I think that both borellii and trifasciata come from quite far south so would experience quite cold temperatures sometimes.


That really sucks. I've never lived anywhere that was subject to such long blackouts. It would definitely change my fishkeeping habits. Doesn't seem like the lax regulations are doing Texans any favors. Is there any improvement in sight or is this just something you have to account for?

I wonder if having some insulators available would help at all? For example if you wrapped your tanks in sleeping bags or something similar as soon as you could after losing power. I know when I brew beer, I wrap my kettle in an old sleeping bag as I need to keep the water temp consistent for an hour. The sleeping bag helps quite a bit - temps inside the kettle drop much faster without it.

Mike Wise

Staff member
5 Year Member
Denver, Colorado, U.S.A.
I'm not surprised that most of the A. trifasciata survived since like A. borellii they are from more subtropical parts of South America.

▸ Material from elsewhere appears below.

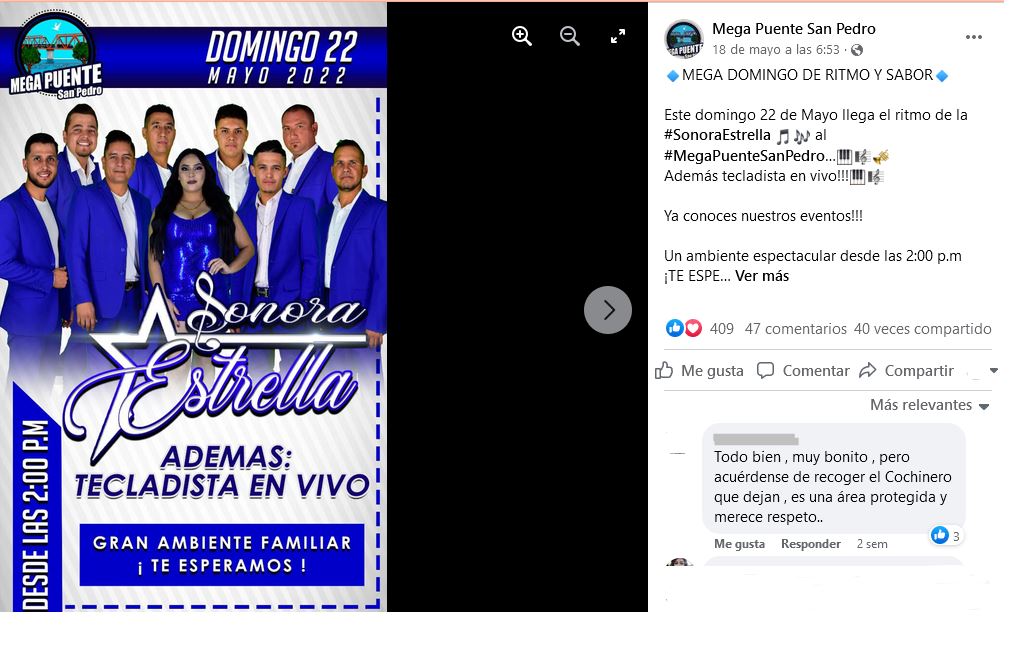Open the Mega Puente San Pedro page name
The width and height of the screenshot is (1034, 650).
click(x=793, y=29)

For those who experience a similar loss of power, I suggest you get a plastic bag, fill it, put it into a pot of boiling water until it is hot. Then put it in the aquarium. It will keep the temperature acceptably warm. You will need to repeat this process until your power is restored. For those, like me, who have an electric stove, I recommend that you get a trusty old camping stove. BTW this also works if it's too hot - and you have power. Put the plastic bags of water in a freezer until frozen and then float the bag in the aquarium. Once the ice melts, simply re-freeze the bag and re-use.